** START OF EXCERPT PROVIDED **

# Discount tickets for Powder Mountain (Utah)



## Towkin (Oct 14, 2010)

Does anyone know where I can purchase discount lift tickets (online or in Utah) for powder mountain? I checked the UAC sticky and liftopia, none were available. TIA


----------



## toopach (Nov 20, 2011)

Don't think they have discount tickets. I never came across them in any ski shop in Utah and nothing online. But they do have 41 dollar Wednesdays.


----------



## Towkin (Oct 14, 2010)

Thanks. I saw they give a military discount, maybe I should try to find my old ID


----------



## toopach (Nov 20, 2011)

just seen on yelp 49 at diamond sports in eden im going up there in two weeks


----------



## WasatchMan (Aug 30, 2011)

PowMow is one of the most affordable mountains you can ride. You can go from 9am-1pm for $55, which is plenty of shred time. It's more of a mom n pop type resort so it's harder to find discount lift tickets. I've checked quite a few local shops and they offer pretty much everything but pow mow...

Still @ ~$60 it's a great bang for the buck


----------



## Towkin (Oct 14, 2010)

Just to update, I used my old military ID no problems. The ticket was like 40 something.


----------

** END OF EXCERPT PROVIDED **
** START OF INFORMATION SHOWN **

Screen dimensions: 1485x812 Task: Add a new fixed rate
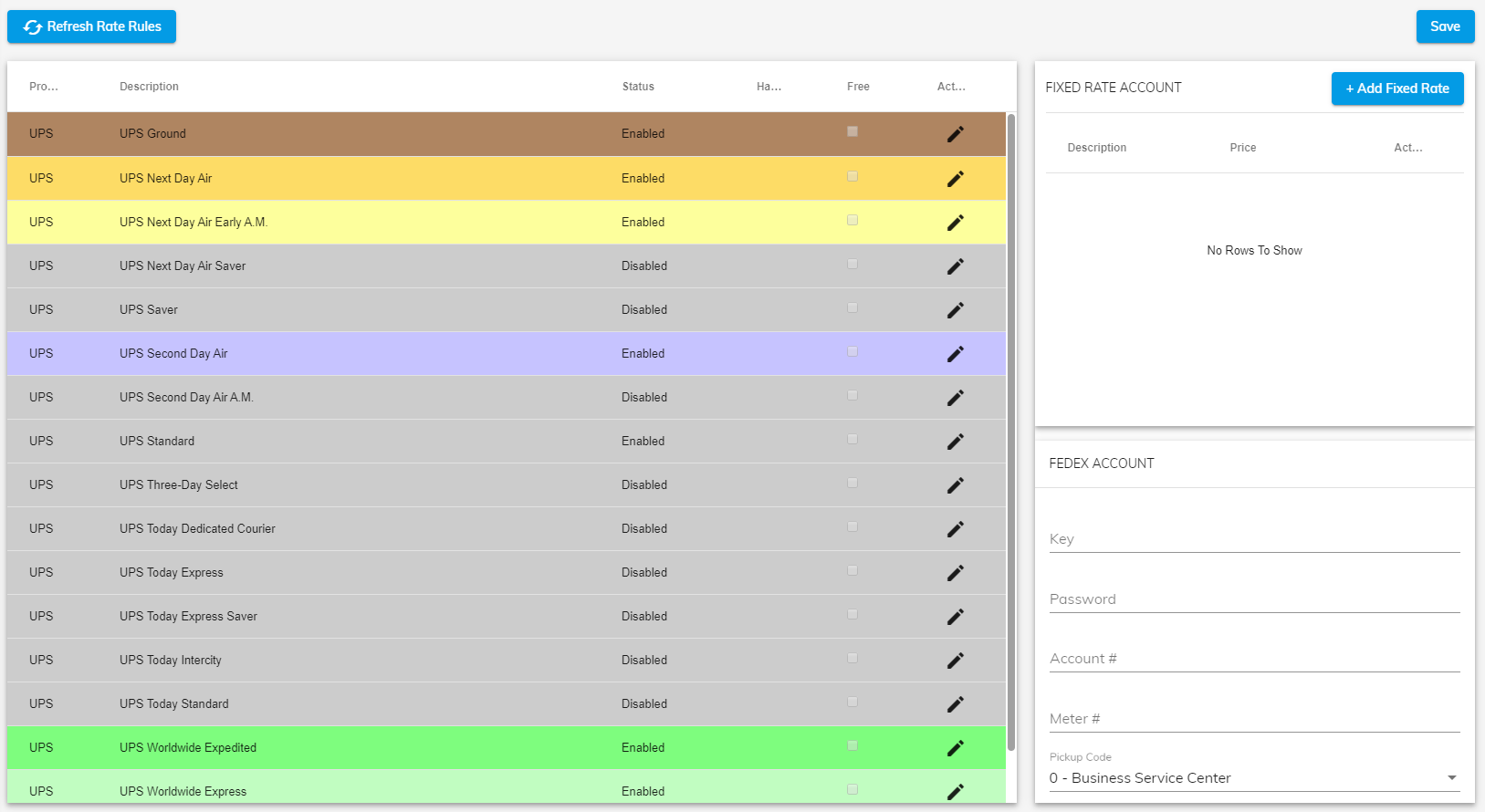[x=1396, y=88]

** END OF INFORMATION SHOWN **

**TASK PROMPT:** From the Powder Mountain discount ticket thread, reproduce the passage starting at "PowMow is one" and ending at "but pow mow...", substituting "family-run" for "mom n pop". Rely only on the Powder Mountain discount ticket thread; the material does not apply here.

**RESPONSE FOR THIS EXERCISE:**
PowMow is one of the most affordable mountains you can ride. You can go from 9am-1pm for $55, which is plenty of shred time. It's more of a family-run type resort so it's harder to find discount lift tickets. I've checked quite a few local shops and they offer pretty much everything but pow mow...